### Dataset content:

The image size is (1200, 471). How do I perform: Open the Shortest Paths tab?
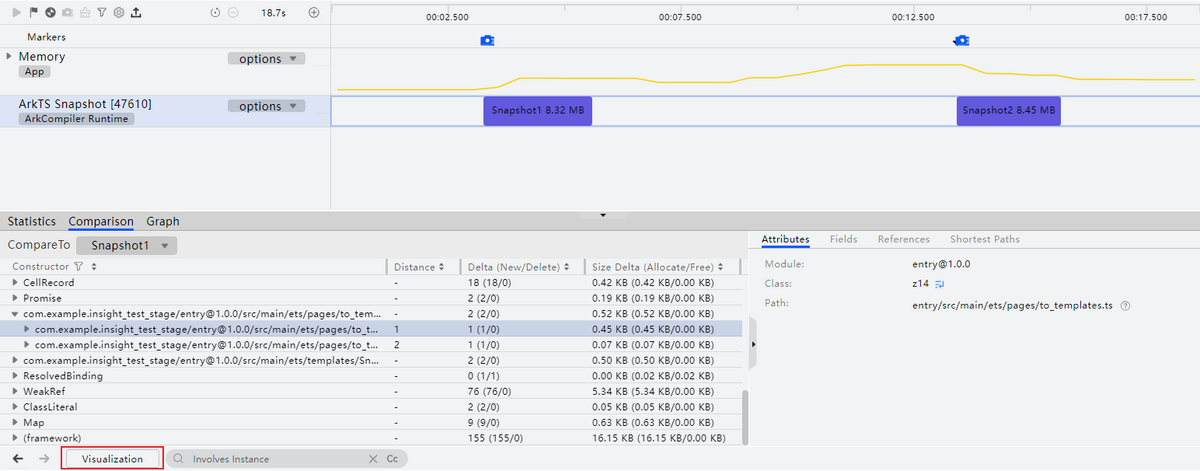[x=984, y=239]
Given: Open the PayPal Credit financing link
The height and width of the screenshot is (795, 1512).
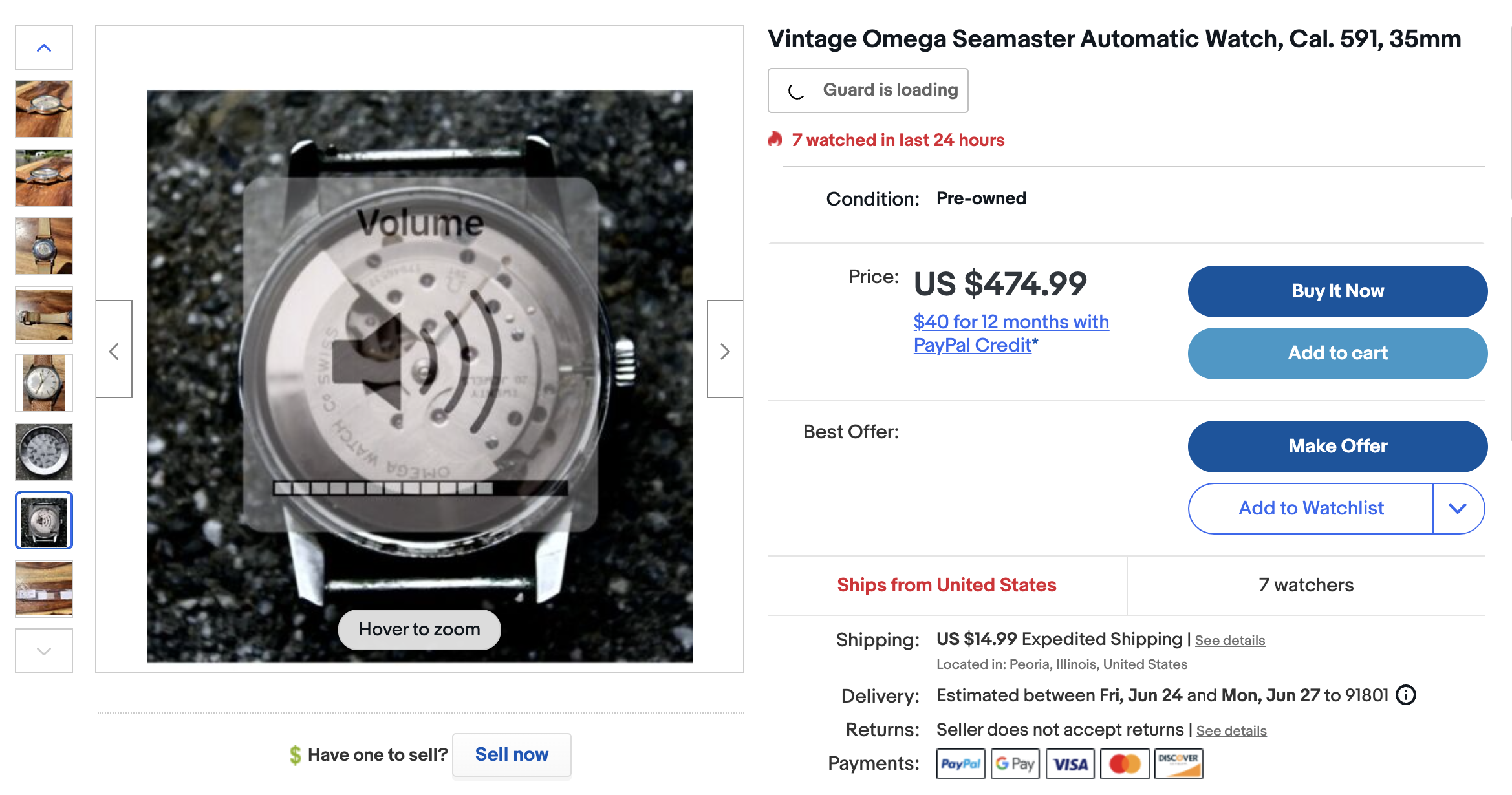Looking at the screenshot, I should pos(1011,334).
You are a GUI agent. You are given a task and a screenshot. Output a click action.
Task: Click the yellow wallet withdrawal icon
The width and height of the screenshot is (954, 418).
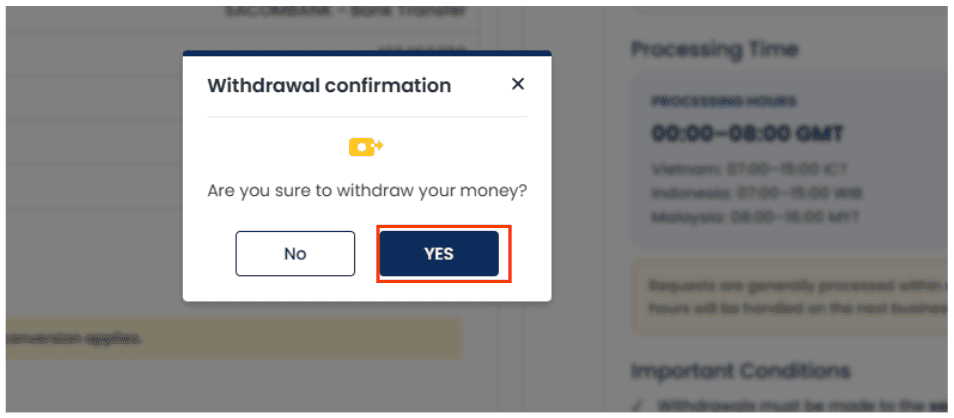[x=366, y=147]
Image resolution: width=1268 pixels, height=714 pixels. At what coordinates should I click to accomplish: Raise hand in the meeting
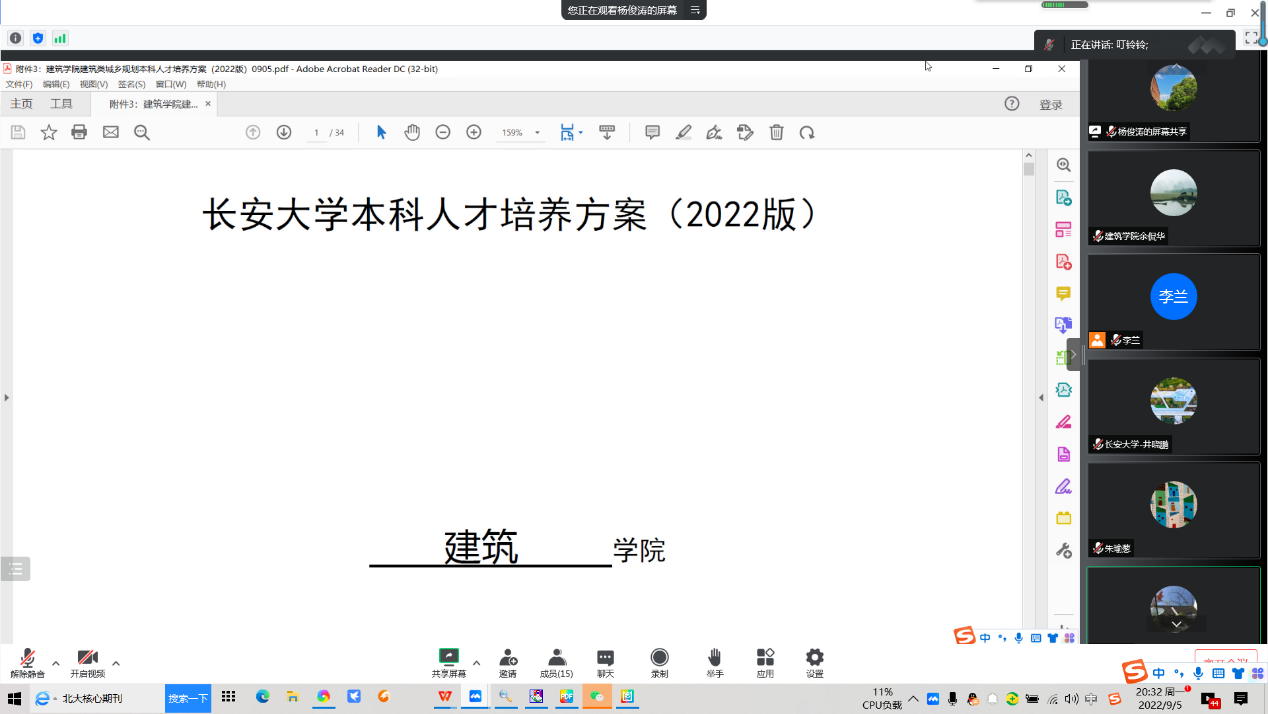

### Work instruction:
Your task is to reproduce all of the material exactly. The pictures stay out.

### Answer section:
The image size is (1200, 471). How do I perform: Open the Shortest Paths tab?
[x=984, y=239]
Given: Open the PayPal Credit financing link
The height and width of the screenshot is (795, 1512).
Looking at the screenshot, I should pos(1011,334).
You are a GUI agent. You are given a task and a screenshot. Output a click action.
Task: Click the yellow wallet withdrawal icon
The width and height of the screenshot is (954, 418).
[x=366, y=147]
Image resolution: width=1268 pixels, height=714 pixels. At what coordinates should I click to accomplish: Raise hand in the meeting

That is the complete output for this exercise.